--- WORK TO BE COMPLETED ---
Pull out each line of the data that includes the word "agent".
[Start of Attachment]
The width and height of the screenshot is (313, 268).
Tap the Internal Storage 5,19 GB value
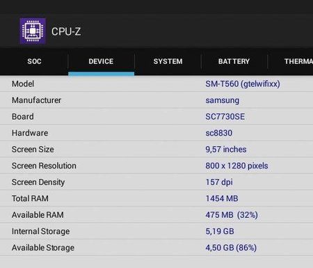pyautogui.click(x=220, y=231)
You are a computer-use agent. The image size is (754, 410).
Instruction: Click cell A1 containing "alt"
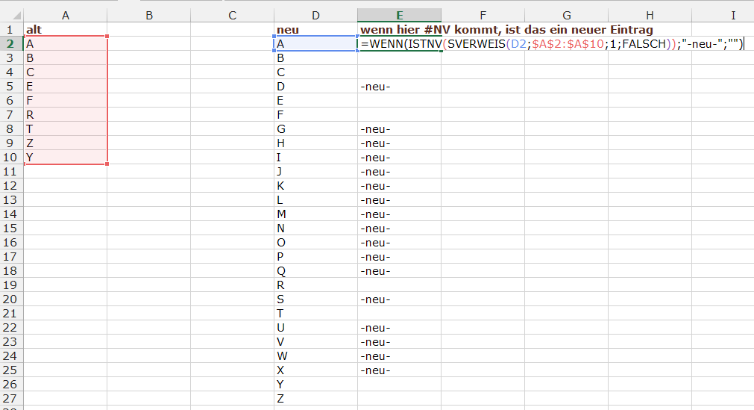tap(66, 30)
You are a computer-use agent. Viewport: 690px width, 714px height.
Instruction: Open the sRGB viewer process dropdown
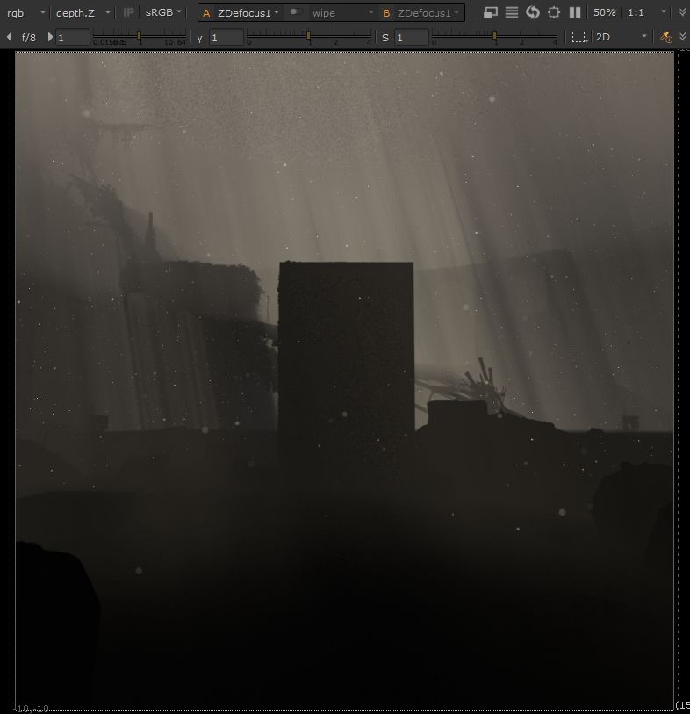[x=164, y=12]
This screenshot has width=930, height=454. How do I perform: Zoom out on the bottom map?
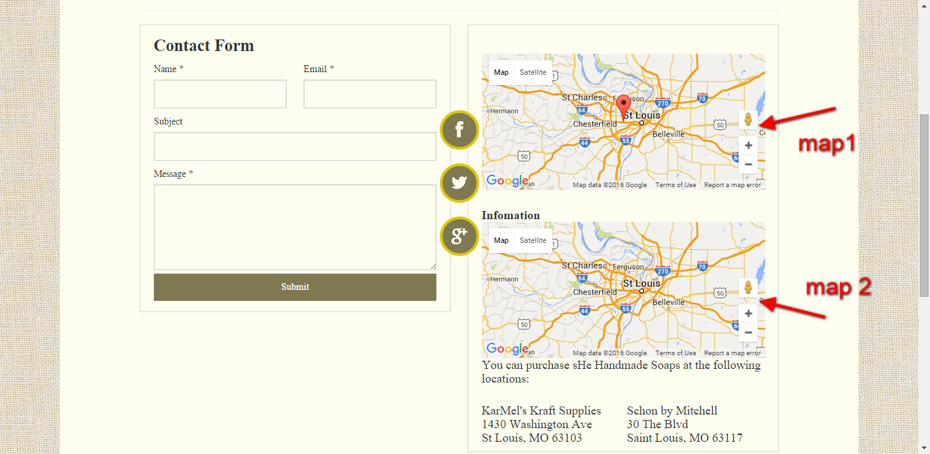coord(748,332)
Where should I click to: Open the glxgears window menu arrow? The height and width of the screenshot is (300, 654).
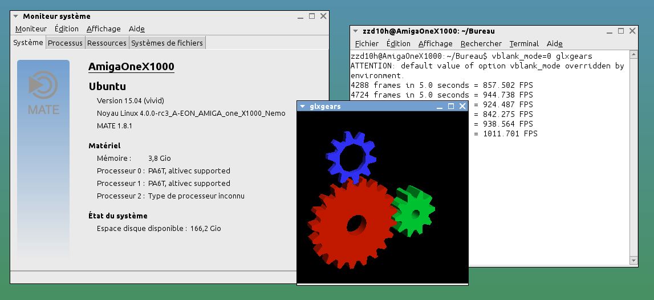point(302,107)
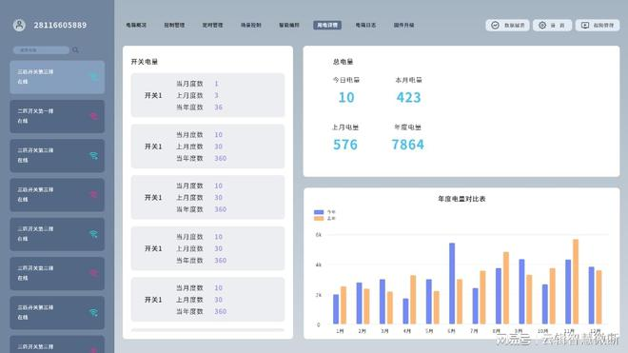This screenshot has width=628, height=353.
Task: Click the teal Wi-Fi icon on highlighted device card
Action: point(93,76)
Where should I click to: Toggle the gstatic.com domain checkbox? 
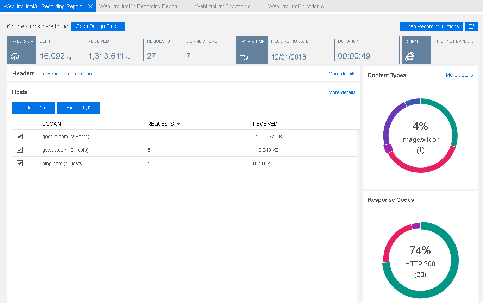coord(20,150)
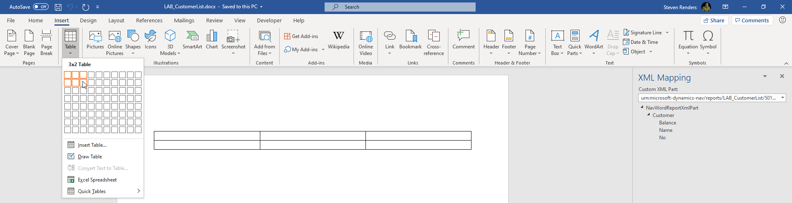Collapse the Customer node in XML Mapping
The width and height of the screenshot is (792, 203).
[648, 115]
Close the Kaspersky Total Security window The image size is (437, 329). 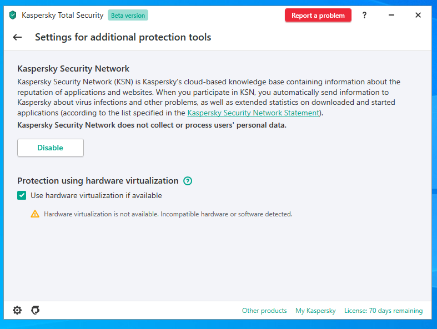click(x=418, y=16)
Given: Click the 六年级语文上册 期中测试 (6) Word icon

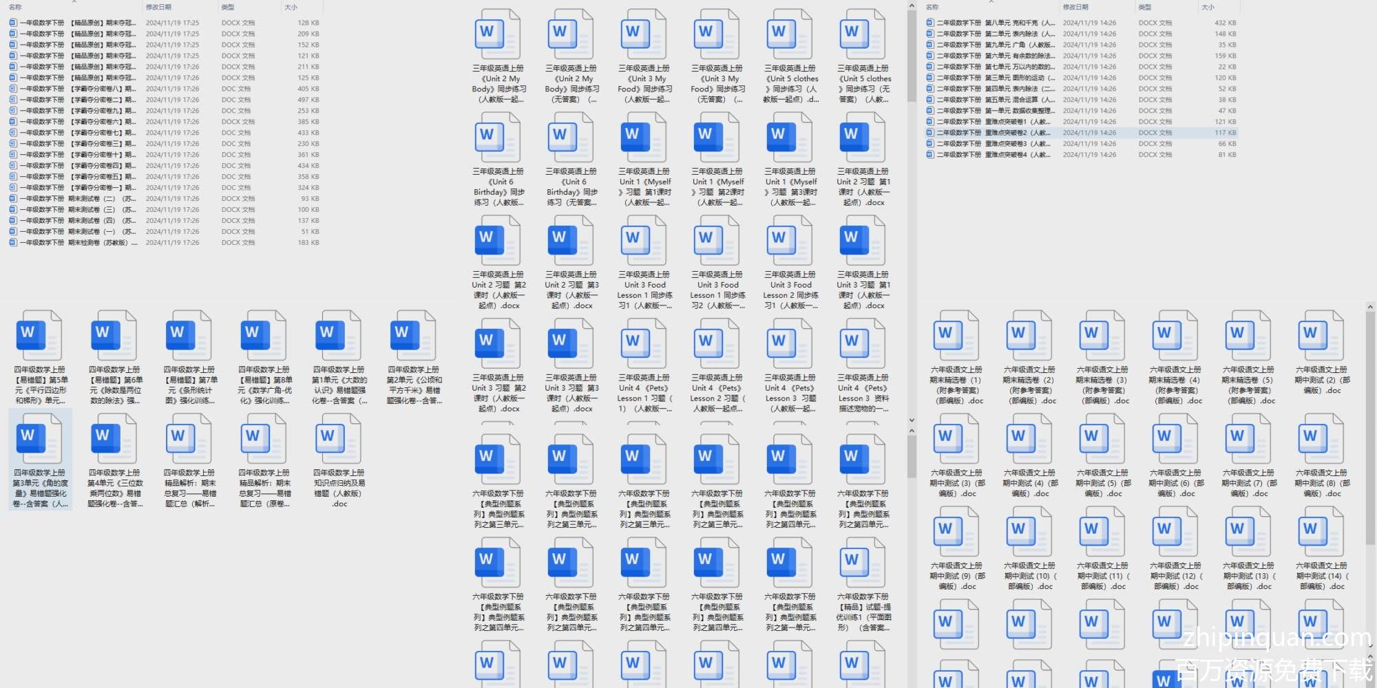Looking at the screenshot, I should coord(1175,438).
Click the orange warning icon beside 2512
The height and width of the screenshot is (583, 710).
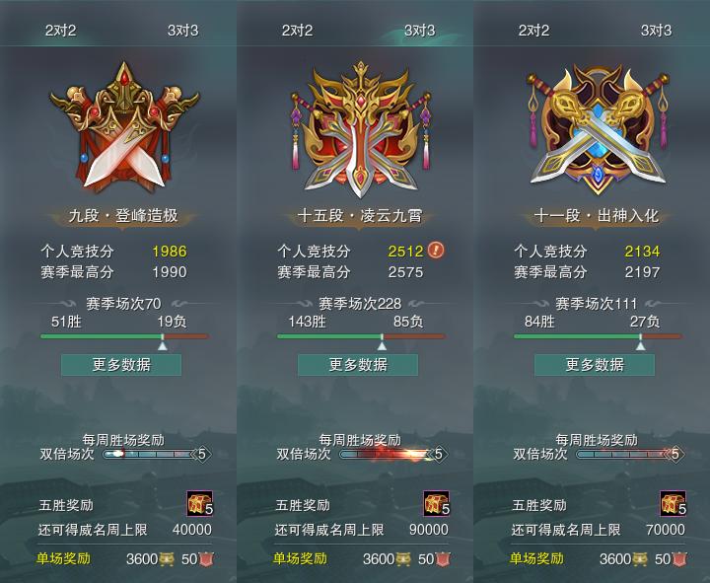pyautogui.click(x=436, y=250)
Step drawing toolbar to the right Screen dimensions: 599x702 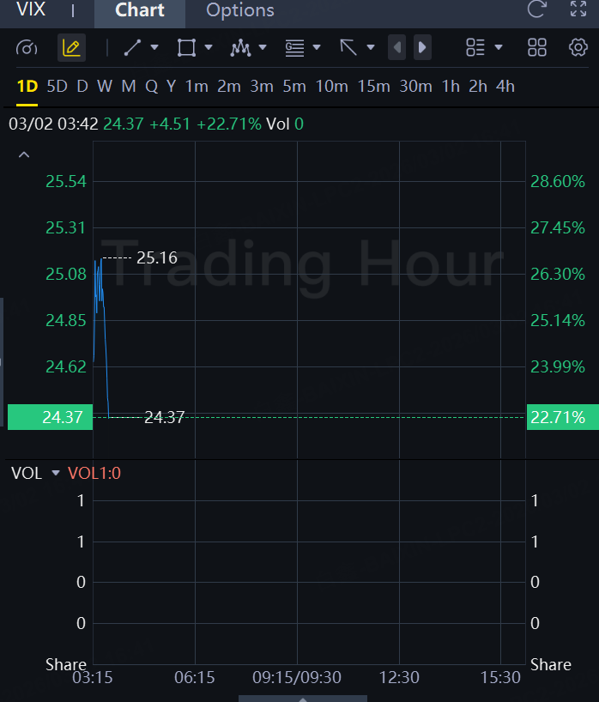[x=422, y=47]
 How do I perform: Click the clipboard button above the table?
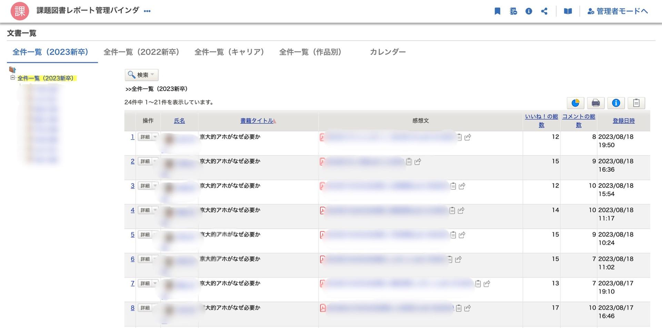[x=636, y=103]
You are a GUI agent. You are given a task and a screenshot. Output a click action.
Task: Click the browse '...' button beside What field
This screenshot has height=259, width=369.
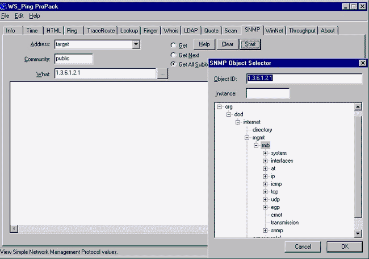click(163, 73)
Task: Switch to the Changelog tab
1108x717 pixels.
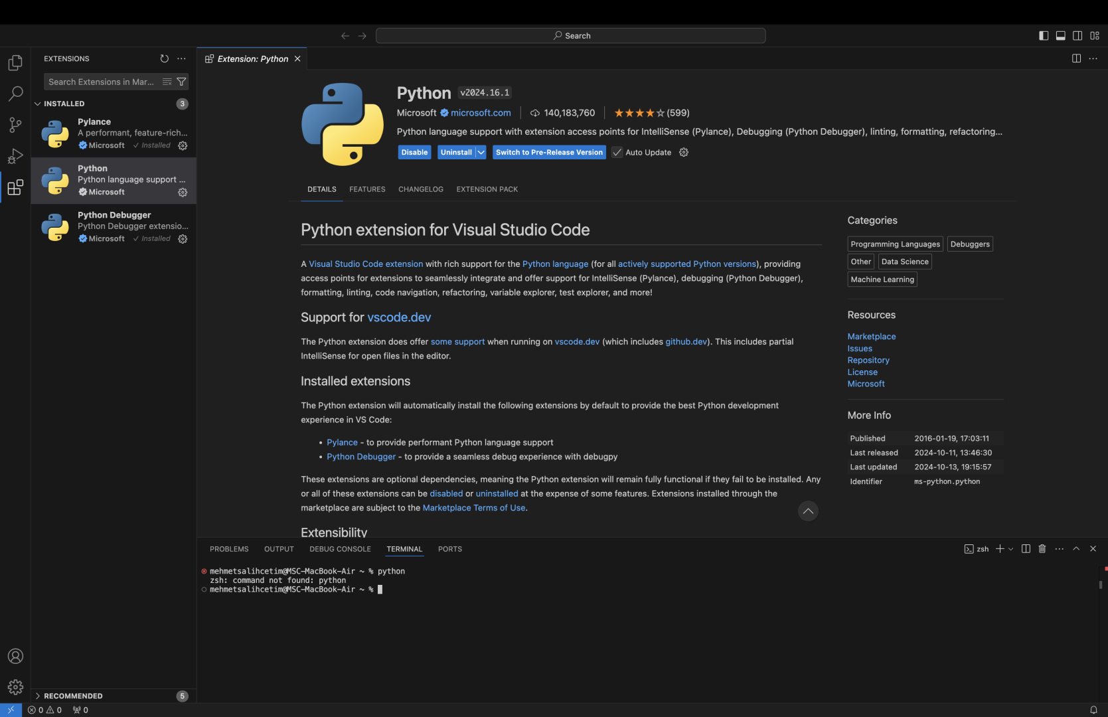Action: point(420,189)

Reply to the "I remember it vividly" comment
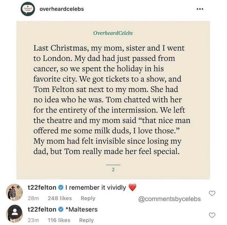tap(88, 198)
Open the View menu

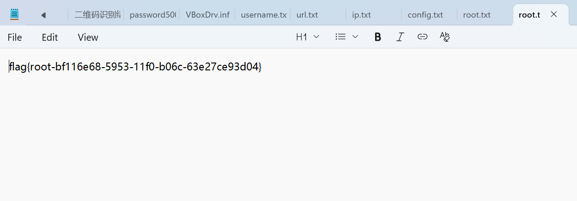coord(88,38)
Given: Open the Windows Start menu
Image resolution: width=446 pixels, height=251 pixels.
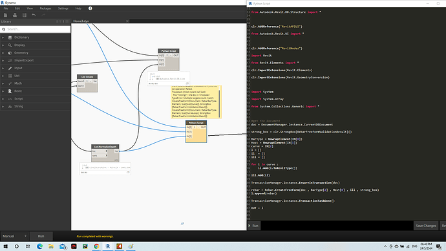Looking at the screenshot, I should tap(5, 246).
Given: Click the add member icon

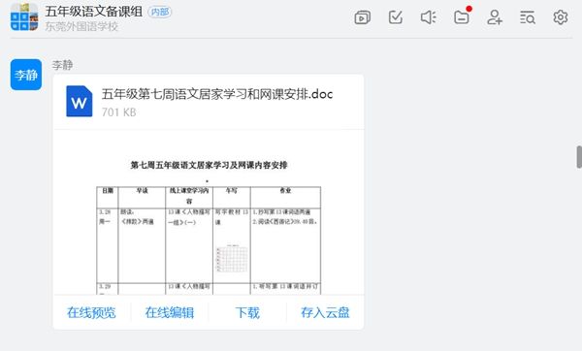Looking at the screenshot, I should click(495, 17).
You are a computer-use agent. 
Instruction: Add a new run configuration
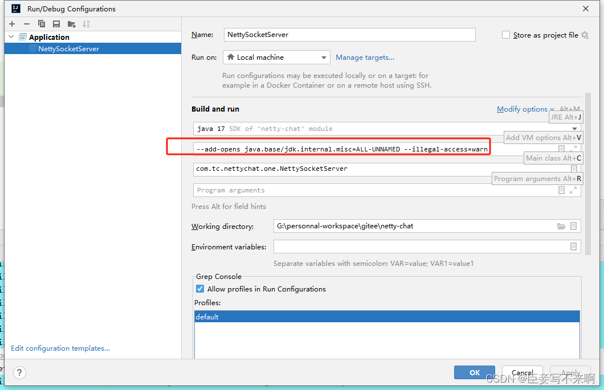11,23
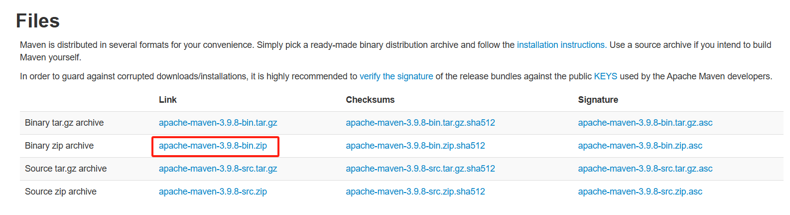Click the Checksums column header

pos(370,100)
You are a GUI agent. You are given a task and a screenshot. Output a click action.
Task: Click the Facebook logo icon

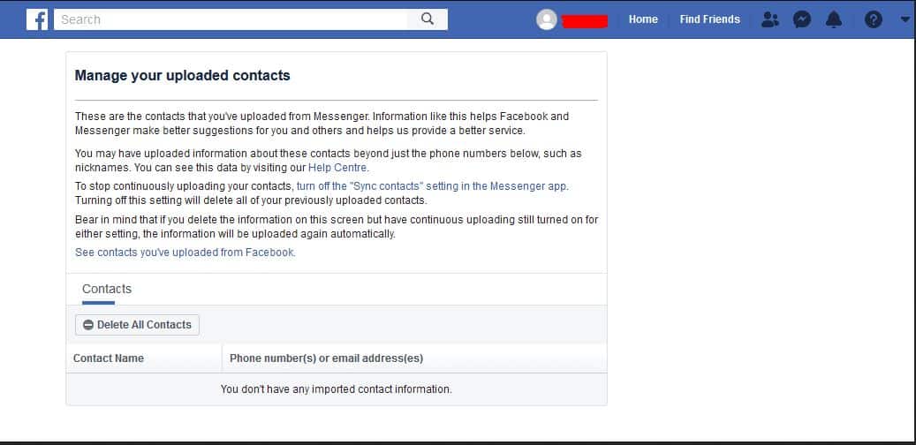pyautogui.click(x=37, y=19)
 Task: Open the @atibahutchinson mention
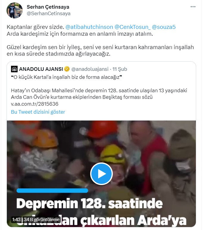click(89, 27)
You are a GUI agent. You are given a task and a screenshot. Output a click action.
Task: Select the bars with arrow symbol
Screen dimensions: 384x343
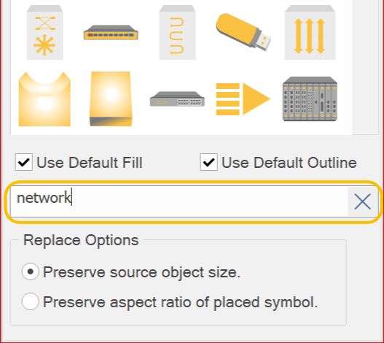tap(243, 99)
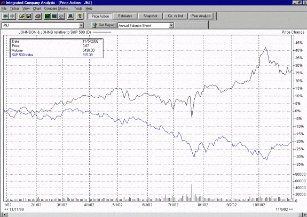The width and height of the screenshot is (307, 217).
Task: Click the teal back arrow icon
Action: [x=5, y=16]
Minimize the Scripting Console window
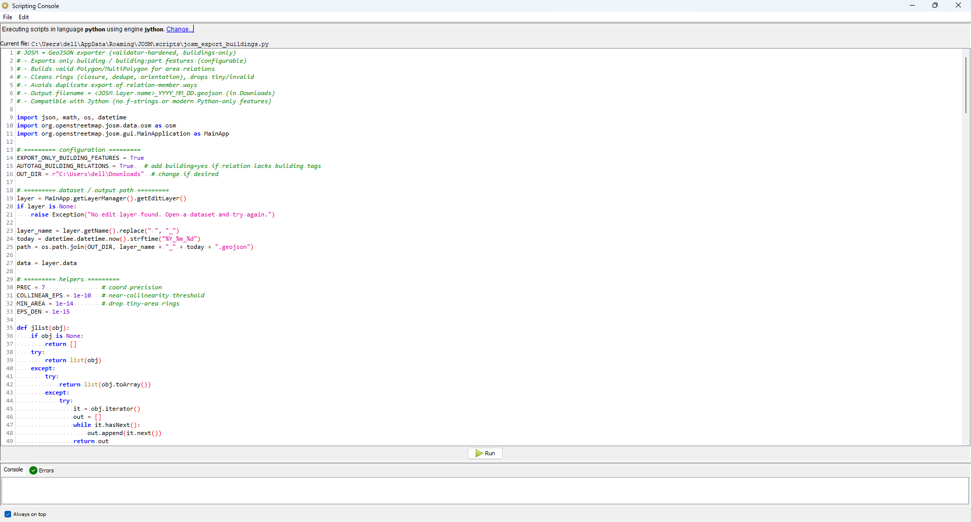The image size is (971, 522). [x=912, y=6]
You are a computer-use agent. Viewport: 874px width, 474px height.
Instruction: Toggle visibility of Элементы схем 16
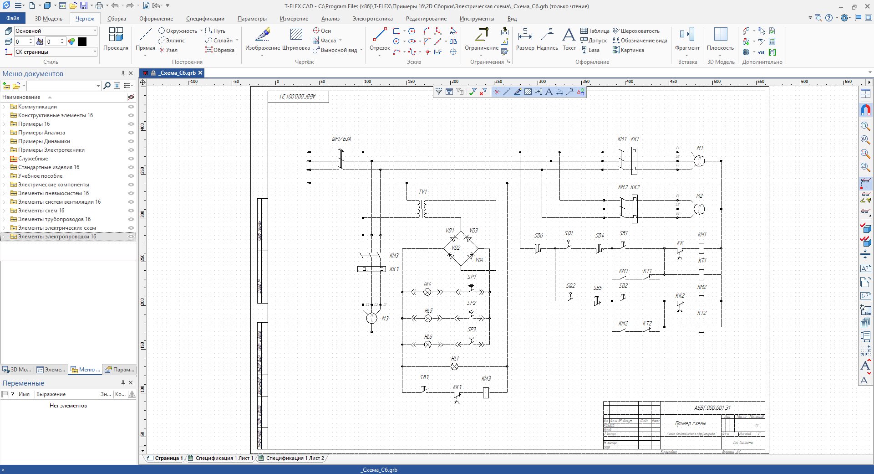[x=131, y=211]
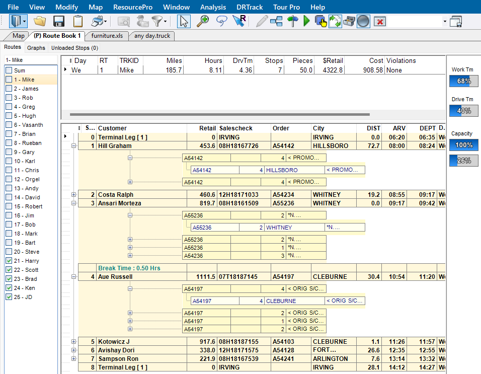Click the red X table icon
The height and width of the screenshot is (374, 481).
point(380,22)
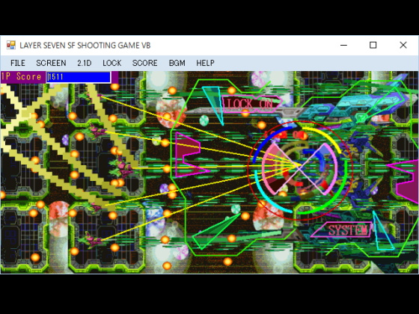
[End of Attachment]
--- ANSWER FOR THIS EXERCISE ---
You are a computer-use agent. The image size is (754, 410).
You are a computer-use agent. Viewport: 690px width, 714px height.
You are a GUI agent. You are given a task and a screenshot. Output a click action.
You are a computer-use agent. 
You are a GUI agent. You are given a task and a screenshot. Output a click action.
You are a GUI agent. You are given a task and a screenshot. Output a click action.
You are a computer-use agent. Viewport: 874px width, 474px height.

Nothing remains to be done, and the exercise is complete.